→ Work instruction:
Repeat exactly, please, the lines that begin at the start of the listing and end at the line holding "Task: Click the parent".

Segment Open

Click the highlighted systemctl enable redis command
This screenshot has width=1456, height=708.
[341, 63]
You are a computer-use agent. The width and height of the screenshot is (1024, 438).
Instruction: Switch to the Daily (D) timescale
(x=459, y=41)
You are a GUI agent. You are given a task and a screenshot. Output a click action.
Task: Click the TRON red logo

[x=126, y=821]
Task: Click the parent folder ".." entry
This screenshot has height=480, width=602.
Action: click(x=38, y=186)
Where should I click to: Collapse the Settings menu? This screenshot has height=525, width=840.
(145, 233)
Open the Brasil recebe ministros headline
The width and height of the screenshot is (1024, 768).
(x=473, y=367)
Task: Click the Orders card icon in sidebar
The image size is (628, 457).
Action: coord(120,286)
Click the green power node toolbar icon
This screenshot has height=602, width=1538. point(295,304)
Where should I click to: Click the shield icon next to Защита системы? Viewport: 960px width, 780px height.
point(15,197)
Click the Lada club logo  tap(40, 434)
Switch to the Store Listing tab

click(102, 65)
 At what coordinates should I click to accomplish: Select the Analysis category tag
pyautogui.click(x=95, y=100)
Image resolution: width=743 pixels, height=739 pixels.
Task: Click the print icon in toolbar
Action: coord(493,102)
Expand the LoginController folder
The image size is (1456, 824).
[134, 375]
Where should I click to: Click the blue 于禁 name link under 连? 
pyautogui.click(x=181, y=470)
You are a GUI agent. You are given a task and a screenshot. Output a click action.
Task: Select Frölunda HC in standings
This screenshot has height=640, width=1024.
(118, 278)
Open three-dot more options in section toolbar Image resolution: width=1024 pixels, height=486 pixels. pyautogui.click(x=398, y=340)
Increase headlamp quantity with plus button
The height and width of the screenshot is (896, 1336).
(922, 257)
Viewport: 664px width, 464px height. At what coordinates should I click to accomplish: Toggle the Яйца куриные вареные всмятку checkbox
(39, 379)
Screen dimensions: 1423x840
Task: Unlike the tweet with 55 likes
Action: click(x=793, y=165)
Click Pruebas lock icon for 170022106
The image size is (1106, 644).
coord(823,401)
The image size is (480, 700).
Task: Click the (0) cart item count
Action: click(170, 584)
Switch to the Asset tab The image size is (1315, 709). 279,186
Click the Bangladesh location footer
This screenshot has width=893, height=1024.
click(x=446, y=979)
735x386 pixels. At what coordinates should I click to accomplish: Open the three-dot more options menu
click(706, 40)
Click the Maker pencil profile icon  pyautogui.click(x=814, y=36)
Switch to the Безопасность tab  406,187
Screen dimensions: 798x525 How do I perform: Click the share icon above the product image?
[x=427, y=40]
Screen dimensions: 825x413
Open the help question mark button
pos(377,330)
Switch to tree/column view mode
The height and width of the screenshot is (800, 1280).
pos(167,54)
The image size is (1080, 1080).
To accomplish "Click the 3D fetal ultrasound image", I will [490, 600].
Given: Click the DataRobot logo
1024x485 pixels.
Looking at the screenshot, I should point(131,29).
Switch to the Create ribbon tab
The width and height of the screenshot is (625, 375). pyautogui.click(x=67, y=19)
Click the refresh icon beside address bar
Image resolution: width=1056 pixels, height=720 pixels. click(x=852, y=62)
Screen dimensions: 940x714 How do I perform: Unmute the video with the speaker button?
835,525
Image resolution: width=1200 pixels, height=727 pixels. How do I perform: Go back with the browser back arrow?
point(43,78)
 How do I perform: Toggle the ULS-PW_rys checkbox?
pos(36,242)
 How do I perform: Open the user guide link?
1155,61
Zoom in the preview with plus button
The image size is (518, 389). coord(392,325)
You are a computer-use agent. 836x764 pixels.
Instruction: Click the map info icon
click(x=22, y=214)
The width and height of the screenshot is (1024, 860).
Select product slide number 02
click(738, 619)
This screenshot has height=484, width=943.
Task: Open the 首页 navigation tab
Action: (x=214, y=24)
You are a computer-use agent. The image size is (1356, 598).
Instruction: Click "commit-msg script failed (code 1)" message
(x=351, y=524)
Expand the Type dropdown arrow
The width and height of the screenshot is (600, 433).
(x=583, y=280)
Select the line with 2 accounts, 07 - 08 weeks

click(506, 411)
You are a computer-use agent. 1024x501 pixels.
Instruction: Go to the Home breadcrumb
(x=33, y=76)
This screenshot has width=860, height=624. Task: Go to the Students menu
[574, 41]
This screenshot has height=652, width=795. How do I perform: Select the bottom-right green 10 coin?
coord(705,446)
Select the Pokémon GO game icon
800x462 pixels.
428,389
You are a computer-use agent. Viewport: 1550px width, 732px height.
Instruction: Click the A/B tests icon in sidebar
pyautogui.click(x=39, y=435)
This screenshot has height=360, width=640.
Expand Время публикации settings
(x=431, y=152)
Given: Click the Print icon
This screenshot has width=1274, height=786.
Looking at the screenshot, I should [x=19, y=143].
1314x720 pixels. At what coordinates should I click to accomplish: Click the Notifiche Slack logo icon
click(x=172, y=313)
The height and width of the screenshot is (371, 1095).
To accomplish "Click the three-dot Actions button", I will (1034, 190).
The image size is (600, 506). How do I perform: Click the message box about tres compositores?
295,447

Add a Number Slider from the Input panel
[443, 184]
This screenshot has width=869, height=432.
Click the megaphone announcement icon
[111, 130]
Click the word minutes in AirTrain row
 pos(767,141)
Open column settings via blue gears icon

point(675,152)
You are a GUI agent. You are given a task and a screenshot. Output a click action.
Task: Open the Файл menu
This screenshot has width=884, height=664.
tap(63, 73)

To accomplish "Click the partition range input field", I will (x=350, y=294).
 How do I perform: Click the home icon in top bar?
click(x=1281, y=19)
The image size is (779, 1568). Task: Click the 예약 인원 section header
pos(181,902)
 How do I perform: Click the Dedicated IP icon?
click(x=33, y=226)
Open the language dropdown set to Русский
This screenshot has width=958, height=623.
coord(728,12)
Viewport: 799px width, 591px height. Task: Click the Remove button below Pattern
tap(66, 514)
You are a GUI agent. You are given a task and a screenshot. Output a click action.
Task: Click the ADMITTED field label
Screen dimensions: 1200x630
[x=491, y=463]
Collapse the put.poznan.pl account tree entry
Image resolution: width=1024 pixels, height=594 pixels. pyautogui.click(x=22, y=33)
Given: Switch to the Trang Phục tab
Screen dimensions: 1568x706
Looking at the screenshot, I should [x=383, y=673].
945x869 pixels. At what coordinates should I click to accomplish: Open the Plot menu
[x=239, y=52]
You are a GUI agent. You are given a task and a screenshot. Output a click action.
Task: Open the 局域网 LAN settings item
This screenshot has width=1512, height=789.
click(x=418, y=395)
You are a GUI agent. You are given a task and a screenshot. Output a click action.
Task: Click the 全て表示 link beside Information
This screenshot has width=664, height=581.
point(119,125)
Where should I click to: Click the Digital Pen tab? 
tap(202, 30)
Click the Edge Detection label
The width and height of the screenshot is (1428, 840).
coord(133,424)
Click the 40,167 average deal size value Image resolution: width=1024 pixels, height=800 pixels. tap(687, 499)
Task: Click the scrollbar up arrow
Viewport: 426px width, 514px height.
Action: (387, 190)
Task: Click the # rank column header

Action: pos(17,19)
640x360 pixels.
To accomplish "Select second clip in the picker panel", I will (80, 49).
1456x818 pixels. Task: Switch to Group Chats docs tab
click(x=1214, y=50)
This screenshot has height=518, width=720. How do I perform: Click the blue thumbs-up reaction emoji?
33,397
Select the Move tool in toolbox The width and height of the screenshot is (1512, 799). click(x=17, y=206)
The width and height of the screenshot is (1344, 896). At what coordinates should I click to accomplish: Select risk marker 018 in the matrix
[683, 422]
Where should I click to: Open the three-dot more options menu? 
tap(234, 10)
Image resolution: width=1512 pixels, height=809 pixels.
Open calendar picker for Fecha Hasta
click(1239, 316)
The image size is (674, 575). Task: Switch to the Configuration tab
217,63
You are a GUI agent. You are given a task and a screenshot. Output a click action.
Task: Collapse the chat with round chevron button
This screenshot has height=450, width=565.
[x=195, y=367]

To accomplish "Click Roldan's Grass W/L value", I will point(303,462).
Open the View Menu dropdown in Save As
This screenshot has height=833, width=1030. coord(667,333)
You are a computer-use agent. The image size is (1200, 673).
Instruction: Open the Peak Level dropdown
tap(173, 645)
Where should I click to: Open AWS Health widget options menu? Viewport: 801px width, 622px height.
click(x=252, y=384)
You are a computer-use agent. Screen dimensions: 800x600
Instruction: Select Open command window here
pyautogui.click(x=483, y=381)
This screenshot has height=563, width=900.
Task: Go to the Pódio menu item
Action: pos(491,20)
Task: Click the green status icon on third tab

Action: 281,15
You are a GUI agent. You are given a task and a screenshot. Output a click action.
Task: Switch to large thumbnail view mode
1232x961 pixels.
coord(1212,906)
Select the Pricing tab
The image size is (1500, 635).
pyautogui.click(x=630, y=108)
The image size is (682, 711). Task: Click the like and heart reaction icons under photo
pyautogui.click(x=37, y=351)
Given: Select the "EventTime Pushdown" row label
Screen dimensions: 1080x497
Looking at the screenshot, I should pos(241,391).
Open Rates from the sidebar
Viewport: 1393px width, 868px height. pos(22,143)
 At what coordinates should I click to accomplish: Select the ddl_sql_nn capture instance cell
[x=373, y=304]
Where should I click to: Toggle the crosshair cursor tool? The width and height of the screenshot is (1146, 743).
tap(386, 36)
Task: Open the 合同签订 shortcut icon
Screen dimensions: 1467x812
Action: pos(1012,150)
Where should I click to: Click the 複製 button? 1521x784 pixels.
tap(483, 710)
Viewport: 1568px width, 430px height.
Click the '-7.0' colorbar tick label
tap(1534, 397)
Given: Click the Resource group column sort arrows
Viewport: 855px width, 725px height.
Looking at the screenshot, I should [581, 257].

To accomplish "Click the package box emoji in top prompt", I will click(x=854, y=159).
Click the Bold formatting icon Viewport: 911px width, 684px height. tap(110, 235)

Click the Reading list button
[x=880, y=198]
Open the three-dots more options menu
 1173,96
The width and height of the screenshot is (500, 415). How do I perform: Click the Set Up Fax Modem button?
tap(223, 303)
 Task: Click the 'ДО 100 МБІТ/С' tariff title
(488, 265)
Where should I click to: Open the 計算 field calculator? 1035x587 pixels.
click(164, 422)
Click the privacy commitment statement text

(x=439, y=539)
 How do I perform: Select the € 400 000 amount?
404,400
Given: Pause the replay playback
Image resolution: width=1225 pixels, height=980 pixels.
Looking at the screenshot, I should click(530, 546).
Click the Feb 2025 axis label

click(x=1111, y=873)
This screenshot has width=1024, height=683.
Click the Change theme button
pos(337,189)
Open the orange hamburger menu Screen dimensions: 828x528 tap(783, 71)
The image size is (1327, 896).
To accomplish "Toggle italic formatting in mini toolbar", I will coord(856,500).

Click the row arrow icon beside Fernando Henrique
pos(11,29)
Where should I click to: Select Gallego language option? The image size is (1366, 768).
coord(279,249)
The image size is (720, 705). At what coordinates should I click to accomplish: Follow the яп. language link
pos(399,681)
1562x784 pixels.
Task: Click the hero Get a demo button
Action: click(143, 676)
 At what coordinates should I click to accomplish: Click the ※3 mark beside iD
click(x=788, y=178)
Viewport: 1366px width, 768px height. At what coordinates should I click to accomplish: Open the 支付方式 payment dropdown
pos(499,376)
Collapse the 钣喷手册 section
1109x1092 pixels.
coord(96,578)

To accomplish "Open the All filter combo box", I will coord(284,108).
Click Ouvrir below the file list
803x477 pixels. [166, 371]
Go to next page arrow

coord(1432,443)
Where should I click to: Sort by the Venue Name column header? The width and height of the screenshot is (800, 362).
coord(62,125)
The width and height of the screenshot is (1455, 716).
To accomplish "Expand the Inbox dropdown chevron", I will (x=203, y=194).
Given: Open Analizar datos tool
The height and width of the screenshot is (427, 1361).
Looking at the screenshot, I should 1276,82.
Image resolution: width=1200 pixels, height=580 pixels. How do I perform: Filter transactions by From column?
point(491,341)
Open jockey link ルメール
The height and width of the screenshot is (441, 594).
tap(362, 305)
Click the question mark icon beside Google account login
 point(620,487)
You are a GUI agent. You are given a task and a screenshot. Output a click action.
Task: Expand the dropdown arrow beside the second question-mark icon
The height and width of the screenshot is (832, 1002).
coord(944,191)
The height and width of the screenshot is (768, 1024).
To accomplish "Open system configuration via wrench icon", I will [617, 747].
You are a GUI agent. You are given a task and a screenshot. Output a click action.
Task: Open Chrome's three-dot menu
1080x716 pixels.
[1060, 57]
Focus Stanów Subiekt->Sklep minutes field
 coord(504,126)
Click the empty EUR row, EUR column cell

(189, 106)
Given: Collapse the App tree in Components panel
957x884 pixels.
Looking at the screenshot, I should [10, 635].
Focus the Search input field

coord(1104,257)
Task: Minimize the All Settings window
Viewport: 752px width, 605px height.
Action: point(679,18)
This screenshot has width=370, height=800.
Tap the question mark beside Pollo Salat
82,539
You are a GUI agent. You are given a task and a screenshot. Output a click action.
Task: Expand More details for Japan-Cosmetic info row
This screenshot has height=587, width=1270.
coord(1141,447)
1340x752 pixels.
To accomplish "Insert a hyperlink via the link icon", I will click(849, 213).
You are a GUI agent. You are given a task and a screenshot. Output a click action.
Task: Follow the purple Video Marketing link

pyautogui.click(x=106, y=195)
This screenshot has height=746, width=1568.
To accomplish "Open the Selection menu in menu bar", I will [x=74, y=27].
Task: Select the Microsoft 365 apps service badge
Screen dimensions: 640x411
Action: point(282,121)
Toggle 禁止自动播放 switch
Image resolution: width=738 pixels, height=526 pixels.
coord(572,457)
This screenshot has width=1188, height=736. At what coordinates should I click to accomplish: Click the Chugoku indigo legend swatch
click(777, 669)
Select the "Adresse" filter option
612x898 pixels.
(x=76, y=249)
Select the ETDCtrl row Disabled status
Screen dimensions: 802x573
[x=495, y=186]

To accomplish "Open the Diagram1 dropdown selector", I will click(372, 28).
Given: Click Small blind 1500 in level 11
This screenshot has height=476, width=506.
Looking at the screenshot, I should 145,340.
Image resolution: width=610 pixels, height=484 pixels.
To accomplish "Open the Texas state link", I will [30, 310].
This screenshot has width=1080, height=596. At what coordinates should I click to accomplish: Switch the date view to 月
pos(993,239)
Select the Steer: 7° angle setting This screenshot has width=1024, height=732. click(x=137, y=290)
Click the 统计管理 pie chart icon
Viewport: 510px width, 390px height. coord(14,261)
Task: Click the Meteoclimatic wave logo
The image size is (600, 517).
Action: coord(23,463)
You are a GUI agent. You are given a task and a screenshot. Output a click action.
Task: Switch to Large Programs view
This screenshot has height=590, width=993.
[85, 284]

Segment Closed

→ Solution to this problem:
Click the highlighted systemctl enable redis command
This screenshot has width=1456, height=708.
[341, 63]
You are a computer-use agent. The width and height of the screenshot is (1024, 438).
Instruction: Switch to the Daily (D) timescale
(x=459, y=41)
You are a GUI agent. You are given a task and a screenshot. Output a click action.
Task: Click the TRON red logo

[x=126, y=821]
Task: Click the parent folder ".." entry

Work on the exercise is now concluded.